Output all the data exactly as it appears below.

───

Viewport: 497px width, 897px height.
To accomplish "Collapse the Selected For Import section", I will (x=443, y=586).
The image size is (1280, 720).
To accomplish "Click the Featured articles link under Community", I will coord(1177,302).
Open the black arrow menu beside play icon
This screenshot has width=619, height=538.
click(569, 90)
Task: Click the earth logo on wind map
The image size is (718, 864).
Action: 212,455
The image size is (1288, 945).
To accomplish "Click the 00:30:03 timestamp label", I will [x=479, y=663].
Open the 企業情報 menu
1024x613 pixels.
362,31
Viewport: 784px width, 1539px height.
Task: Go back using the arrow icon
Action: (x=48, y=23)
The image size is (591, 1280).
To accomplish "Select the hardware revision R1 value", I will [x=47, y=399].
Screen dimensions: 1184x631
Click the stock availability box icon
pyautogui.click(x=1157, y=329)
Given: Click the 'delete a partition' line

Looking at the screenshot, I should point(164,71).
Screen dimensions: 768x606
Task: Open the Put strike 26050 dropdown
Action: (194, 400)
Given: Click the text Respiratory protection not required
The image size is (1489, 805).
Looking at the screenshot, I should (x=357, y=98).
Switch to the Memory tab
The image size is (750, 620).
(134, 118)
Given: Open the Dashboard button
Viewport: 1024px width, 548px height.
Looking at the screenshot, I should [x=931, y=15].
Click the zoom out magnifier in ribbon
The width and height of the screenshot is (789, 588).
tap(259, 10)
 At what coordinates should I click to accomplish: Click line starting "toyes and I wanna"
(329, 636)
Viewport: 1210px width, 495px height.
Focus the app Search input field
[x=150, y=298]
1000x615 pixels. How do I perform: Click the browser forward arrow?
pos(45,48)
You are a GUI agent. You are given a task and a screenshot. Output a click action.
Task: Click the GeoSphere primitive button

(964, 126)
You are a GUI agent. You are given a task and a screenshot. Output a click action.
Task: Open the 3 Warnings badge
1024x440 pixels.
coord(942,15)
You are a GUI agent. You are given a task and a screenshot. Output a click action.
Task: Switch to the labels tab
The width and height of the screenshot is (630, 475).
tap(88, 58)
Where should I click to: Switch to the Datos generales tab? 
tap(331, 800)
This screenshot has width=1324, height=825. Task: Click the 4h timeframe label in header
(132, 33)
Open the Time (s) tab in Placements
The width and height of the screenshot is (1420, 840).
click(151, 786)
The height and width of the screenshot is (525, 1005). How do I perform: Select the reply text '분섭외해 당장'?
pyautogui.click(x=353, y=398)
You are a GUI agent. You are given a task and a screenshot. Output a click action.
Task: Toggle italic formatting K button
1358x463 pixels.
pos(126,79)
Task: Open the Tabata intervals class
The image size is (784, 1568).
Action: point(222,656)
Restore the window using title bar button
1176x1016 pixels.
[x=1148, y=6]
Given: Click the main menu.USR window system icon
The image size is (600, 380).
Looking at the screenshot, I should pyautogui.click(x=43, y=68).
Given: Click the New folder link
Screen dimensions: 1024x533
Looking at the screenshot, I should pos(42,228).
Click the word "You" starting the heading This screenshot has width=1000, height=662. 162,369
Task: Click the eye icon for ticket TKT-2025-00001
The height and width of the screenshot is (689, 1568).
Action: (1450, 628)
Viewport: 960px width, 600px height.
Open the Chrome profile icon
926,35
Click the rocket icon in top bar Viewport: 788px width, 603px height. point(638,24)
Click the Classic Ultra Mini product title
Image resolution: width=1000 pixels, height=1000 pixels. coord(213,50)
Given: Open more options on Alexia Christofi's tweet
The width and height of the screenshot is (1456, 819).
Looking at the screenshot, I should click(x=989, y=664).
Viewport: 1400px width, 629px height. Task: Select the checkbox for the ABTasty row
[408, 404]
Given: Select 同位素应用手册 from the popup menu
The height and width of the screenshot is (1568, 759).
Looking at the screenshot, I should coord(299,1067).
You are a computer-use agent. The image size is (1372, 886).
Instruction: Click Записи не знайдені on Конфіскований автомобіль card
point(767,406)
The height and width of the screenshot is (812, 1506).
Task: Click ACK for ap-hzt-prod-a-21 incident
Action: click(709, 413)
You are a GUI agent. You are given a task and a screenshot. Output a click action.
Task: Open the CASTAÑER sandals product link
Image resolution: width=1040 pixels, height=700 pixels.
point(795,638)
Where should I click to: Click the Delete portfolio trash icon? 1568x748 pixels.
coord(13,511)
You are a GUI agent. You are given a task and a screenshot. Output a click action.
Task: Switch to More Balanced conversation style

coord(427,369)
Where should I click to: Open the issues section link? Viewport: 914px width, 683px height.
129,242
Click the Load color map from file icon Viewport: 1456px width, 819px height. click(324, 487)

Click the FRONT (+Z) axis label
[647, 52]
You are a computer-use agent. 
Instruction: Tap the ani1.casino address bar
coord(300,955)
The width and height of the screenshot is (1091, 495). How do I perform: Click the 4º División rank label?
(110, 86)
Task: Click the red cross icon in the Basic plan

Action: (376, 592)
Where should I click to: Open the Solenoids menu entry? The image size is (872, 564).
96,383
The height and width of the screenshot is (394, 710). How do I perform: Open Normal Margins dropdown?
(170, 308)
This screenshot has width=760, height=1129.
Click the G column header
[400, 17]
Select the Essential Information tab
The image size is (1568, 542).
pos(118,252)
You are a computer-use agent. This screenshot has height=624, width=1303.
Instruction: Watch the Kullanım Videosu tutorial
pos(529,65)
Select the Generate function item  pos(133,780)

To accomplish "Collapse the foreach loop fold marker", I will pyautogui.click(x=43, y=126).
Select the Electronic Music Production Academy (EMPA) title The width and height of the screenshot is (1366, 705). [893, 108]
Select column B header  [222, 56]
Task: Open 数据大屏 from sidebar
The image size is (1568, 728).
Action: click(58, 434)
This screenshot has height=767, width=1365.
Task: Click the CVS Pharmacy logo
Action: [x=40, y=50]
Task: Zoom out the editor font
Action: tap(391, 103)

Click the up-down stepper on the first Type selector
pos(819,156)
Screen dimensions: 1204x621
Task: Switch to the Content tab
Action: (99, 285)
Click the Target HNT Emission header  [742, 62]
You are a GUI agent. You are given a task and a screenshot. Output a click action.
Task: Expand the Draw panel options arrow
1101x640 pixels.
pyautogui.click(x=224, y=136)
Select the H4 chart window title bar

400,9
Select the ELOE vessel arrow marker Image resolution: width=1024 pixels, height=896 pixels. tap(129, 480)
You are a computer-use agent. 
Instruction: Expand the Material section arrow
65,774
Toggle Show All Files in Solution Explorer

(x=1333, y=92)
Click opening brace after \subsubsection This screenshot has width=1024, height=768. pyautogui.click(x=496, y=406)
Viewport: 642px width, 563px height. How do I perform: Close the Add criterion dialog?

───

Solved exercise:
Viewport: 497px width, 897px height.
To accomplish "Collapse the Selected For Import section", I will (x=443, y=586).
The image size is (1280, 720).
To accomplish "Click the Featured articles link under Community", I will coord(1177,302).
Open the black arrow menu beside play icon
This screenshot has width=619, height=538.
click(569, 90)
Task: Click the earth logo on wind map
The image size is (718, 864).
Action: 212,455
The image size is (1288, 945).
To accomplish "Click the 00:30:03 timestamp label", I will [x=479, y=663].
Open the 企業情報 menu
1024x613 pixels.
362,31
Viewport: 784px width, 1539px height.
Task: Go back using the arrow icon
Action: (x=48, y=23)
The image size is (591, 1280).
To accomplish "Select the hardware revision R1 value", I will [x=47, y=399].
Screen dimensions: 1184x631
Click the stock availability box icon
pyautogui.click(x=1157, y=329)
Given: Click the 'delete a partition' line

Looking at the screenshot, I should point(164,71).
Screen dimensions: 768x606
Task: Open the Put strike 26050 dropdown
Action: (194, 400)
Given: Click the text Respiratory protection not required
The image size is (1489, 805).
Looking at the screenshot, I should (x=357, y=98).
Switch to the Memory tab
The image size is (750, 620).
(134, 118)
Given: Open the Dashboard button
Viewport: 1024px width, 548px height.
Looking at the screenshot, I should [x=931, y=15].
Click the zoom out magnifier in ribbon
The width and height of the screenshot is (789, 588).
tap(259, 10)
 At what coordinates should I click to accomplish: Click line starting "toyes and I wanna"
(329, 636)
Viewport: 1210px width, 495px height.
Focus the app Search input field
[x=150, y=298]
1000x615 pixels. How do I perform: Click the browser forward arrow?
pos(45,48)
You are a GUI agent. You are given a task and a screenshot. Output a click action.
Task: Click the GeoSphere primitive button

(964, 126)
You are a GUI agent. You are given a task and a screenshot. Output a click action.
Task: Open the 3 Warnings badge
1024x440 pixels.
coord(942,15)
You are a GUI agent. You are given a task and a screenshot. Output a click action.
Task: Switch to the labels tab
The width and height of the screenshot is (630, 475).
tap(88, 58)
Where should I click to: Switch to the Datos generales tab? 
tap(331, 800)
This screenshot has width=1324, height=825. Task: Click the 4h timeframe label in header
(132, 33)
Open the Time (s) tab in Placements
The width and height of the screenshot is (1420, 840).
click(151, 786)
The height and width of the screenshot is (525, 1005). How do I perform: Select the reply text '분섭외해 당장'?
pyautogui.click(x=353, y=398)
You are a GUI agent. You are given a task and a screenshot. Output a click action.
Task: Toggle italic formatting K button
1358x463 pixels.
pos(126,79)
Task: Open the Tabata intervals class
The image size is (784, 1568).
Action: point(222,656)
Restore the window using title bar button
1176x1016 pixels.
[x=1148, y=6]
Given: Click the main menu.USR window system icon
The image size is (600, 380).
Looking at the screenshot, I should pyautogui.click(x=43, y=68).
Given: Click the New folder link
Screen dimensions: 1024x533
Looking at the screenshot, I should pos(42,228).
Click the word "You" starting the heading This screenshot has width=1000, height=662. 162,369
Task: Click the eye icon for ticket TKT-2025-00001
The height and width of the screenshot is (689, 1568).
Action: (1450, 628)
Viewport: 960px width, 600px height.
Open the Chrome profile icon
926,35
Click the rocket icon in top bar Viewport: 788px width, 603px height. point(638,24)
Click the Classic Ultra Mini product title
Image resolution: width=1000 pixels, height=1000 pixels. coord(213,50)
Given: Open more options on Alexia Christofi's tweet
The width and height of the screenshot is (1456, 819).
Looking at the screenshot, I should click(x=989, y=664).
Viewport: 1400px width, 629px height. Task: Select the checkbox for the ABTasty row
[408, 404]
Given: Select 同位素应用手册 from the popup menu
The height and width of the screenshot is (1568, 759).
Looking at the screenshot, I should coord(299,1067).
You are a computer-use agent. The image size is (1372, 886).
Instruction: Click Записи не знайдені on Конфіскований автомобіль card
point(767,406)
The height and width of the screenshot is (812, 1506).
Task: Click ACK for ap-hzt-prod-a-21 incident
Action: click(709, 413)
You are a GUI agent. You are given a task and a screenshot. Output a click action.
Task: Open the CASTAÑER sandals product link
Image resolution: width=1040 pixels, height=700 pixels.
point(795,638)
Where should I click to: Click the Delete portfolio trash icon? 1568x748 pixels.
coord(13,511)
You are a GUI agent. You are given a task and a screenshot. Output a click action.
Task: Switch to More Balanced conversation style

coord(427,369)
Where should I click to: Open the issues section link? Viewport: 914px width, 683px height.
129,242
Click the Load color map from file icon Viewport: 1456px width, 819px height. click(324, 487)

Click the FRONT (+Z) axis label
[647, 52]
You are a computer-use agent. 
Instruction: Tap the ani1.casino address bar
coord(300,955)
The width and height of the screenshot is (1091, 495). How do I perform: Click the 4º División rank label?
(110, 86)
Task: Click the red cross icon in the Basic plan

Action: (376, 592)
Where should I click to: Open the Solenoids menu entry? The image size is (872, 564).
96,383
The height and width of the screenshot is (394, 710). How do I perform: Open Normal Margins dropdown?
(170, 308)
This screenshot has width=760, height=1129.
Click the G column header
[400, 17]
Select the Essential Information tab
The image size is (1568, 542).
pos(118,252)
You are a computer-use agent. This screenshot has height=624, width=1303.
Instruction: Watch the Kullanım Videosu tutorial
pos(529,65)
Select the Generate function item  pos(133,780)

To accomplish "Collapse the foreach loop fold marker", I will pyautogui.click(x=43, y=126).
Select the Electronic Music Production Academy (EMPA) title The width and height of the screenshot is (1366, 705). [893, 108]
Select column B header  [222, 56]
Task: Open 数据大屏 from sidebar
The image size is (1568, 728).
Action: click(58, 434)
This screenshot has height=767, width=1365.
Task: Click the CVS Pharmacy logo
Action: [x=40, y=50]
Task: Zoom out the editor font
Action: tap(391, 103)

Click the up-down stepper on the first Type selector
pos(819,156)
Screen dimensions: 1204x621
Task: Switch to the Content tab
Action: (99, 285)
Click the Target HNT Emission header  [742, 62]
You are a GUI agent. You are given a task and a screenshot. Output a click action.
Task: Expand the Draw panel options arrow
1101x640 pixels.
pyautogui.click(x=224, y=136)
Select the H4 chart window title bar

400,9
Select the ELOE vessel arrow marker Image resolution: width=1024 pixels, height=896 pixels. tap(129, 480)
You are a computer-use agent. 
Instruction: Expand the Material section arrow
65,774
Toggle Show All Files in Solution Explorer

(x=1333, y=92)
Click opening brace after \subsubsection This screenshot has width=1024, height=768. pyautogui.click(x=496, y=406)
Viewport: 642px width, 563px height. How do I perform: Close the Add criterion dialog?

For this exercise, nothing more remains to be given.